++++ Material for this exercise ++++
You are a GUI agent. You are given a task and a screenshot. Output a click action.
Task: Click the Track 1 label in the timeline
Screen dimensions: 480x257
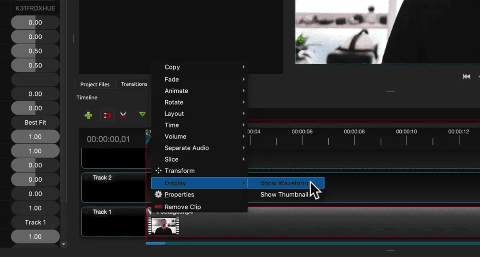point(102,212)
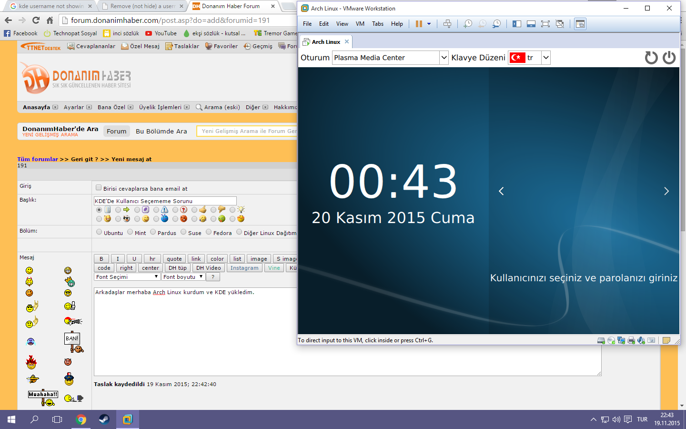Enable 'Birisi cevaplarsa bana email at' checkbox

click(99, 188)
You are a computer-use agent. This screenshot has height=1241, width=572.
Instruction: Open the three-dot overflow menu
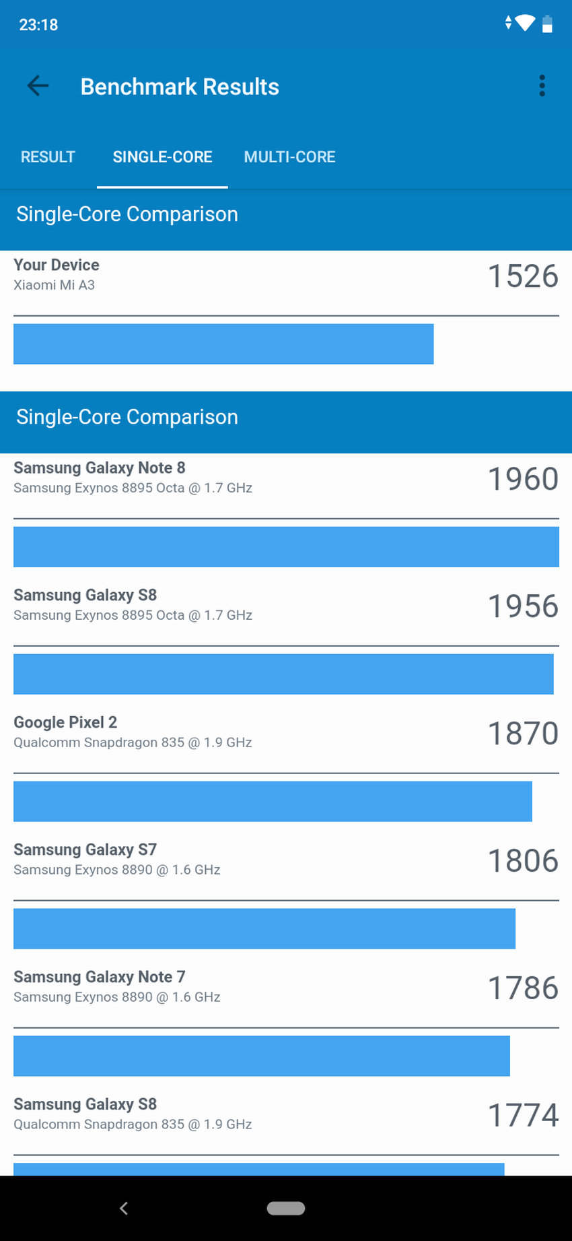pos(542,86)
++++
> _Assignment_
Pictures are to be left out. Otherwise, copy the material above exactly.

> _Solution for this task_
You are a GUI agent. You are given a task and a screenshot. Output a click action.
Task: Click the Track 1 label in the timeline
Screen dimensions: 480x257
point(102,212)
Enable 'Birisi cevaplarsa bana email at' checkbox

click(99, 188)
You are a computer-use agent. This screenshot has height=1241, width=572.
Instruction: Open the three-dot overflow menu
pos(542,86)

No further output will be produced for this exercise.